Влияние Сталина на литературу было именно феноменальным (последнее слово пестрит в моей книге, что неудивительно: ведь и вправду говорим о небывалом, которое все же сбылось). И именно в эстетическом смысле, так как он воздействовал на сознание деятелей этой литературы самим своим присутствием. Самой своей пресловутой загадочностью, заставляющей судорожно угадывать, чего хочет вождь и как ему угодить в наибольшей мере и наилучшим способом.
Даже — что самое страшное — если об угождении художник не задумывается специально.
Так и воплотилась в реальности заветная мечта провинциала — Большой Стиль, где всего вдоволь и даже через край: пьедесталов, шпилей, колонн, гипербол, величальных эпитетов…
Триумф вони
В 1810 году Константин Николаевич Батюшков сочинил эпиграмму на поэму Ширинского-Шихматова «Петр Великий, лирическое песнопение в 8 песнях» (почему-то — действительно, почему бы? — вспомнился Сельвинский с его «лирическим портретом т. Сталина» из поэмы «Челюскиниана»).

### БЛОК ДАННЫХ:
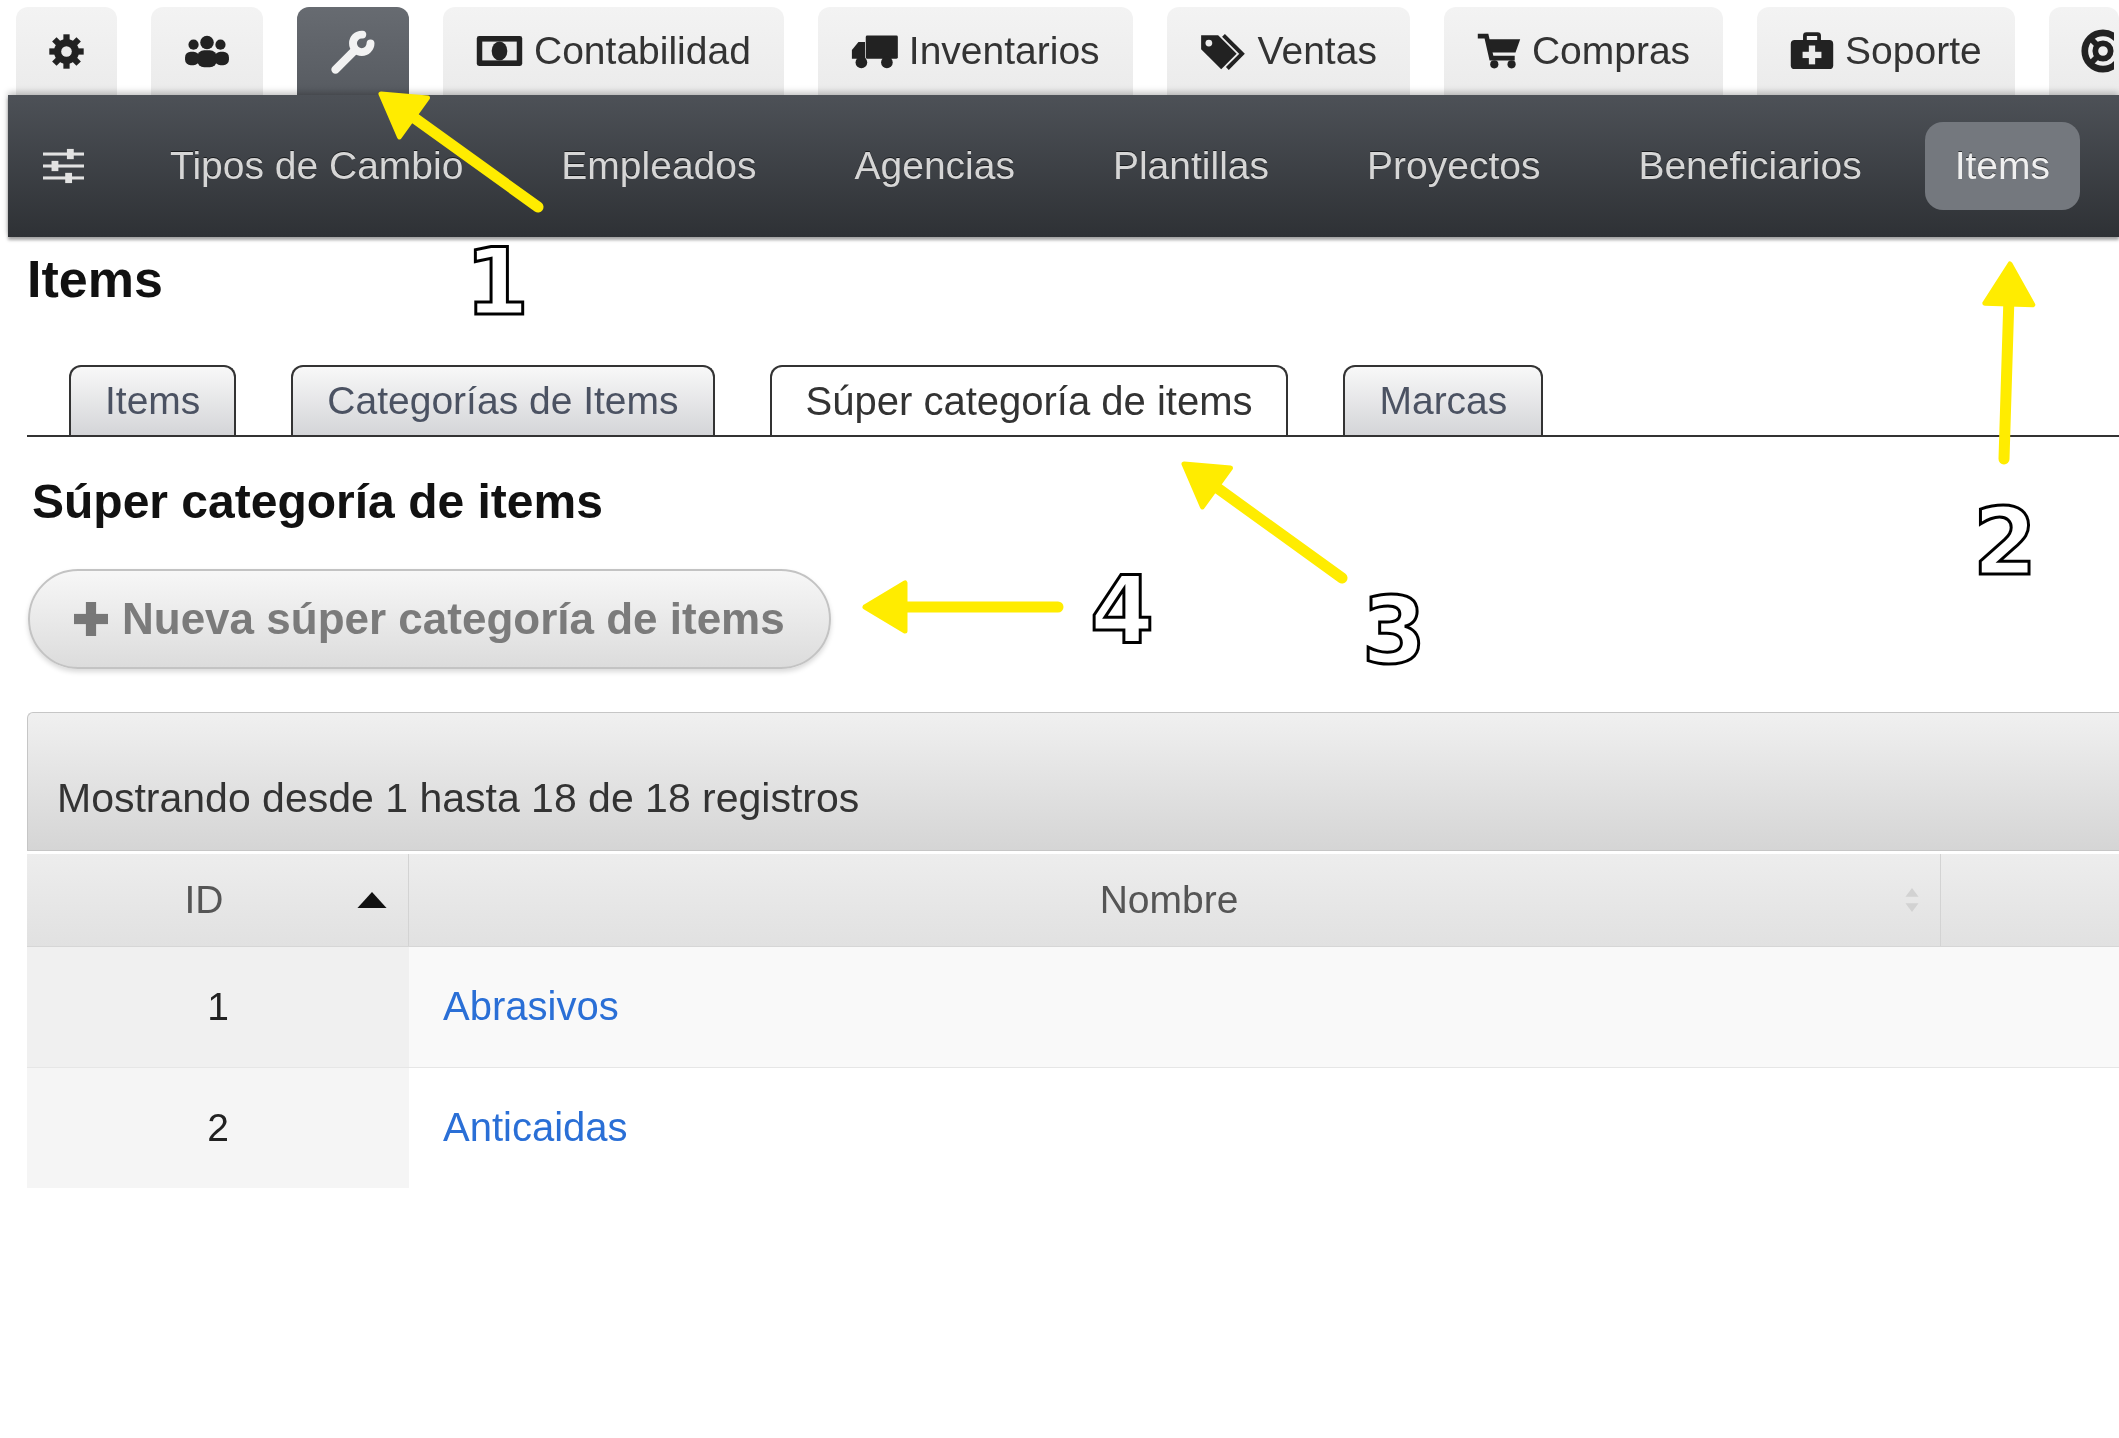  What do you see at coordinates (153, 400) in the screenshot?
I see `tab: Items` at bounding box center [153, 400]. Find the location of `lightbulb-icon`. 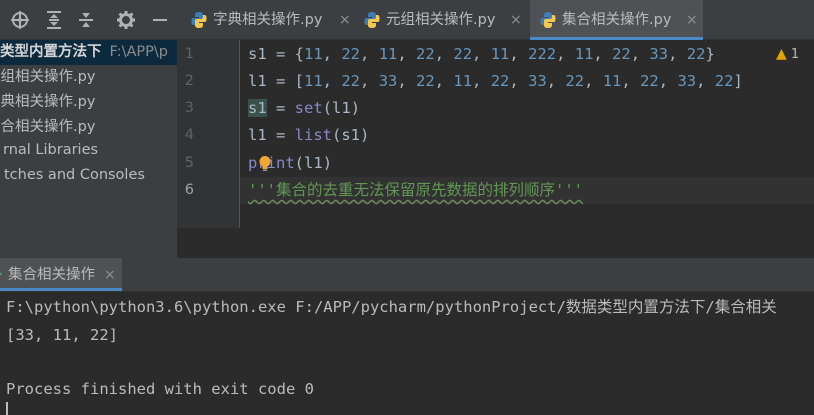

### ЗАДАНИЕ:
Ответьте на вопросы по тексту о Сталине и литературе:
1. Как в тексте названа заветная мечта провинциала, воплотившаяся в реальности?
2. В каком году Батюшков сочинил эпиграмму на поэму Ширинского-Шихматова?
3. Из какой поэмы Сельвинского взят «лирический портрет т. Сталина»?
Данные представляют собой отдельный материал и с текстом о Сталине и литературе не связаны.

### ИТОГОВЫЙ ОТВЕТ:
1. Большой Стиль.
2. В 1810 году.
3. Из поэмы «Челюскиниана».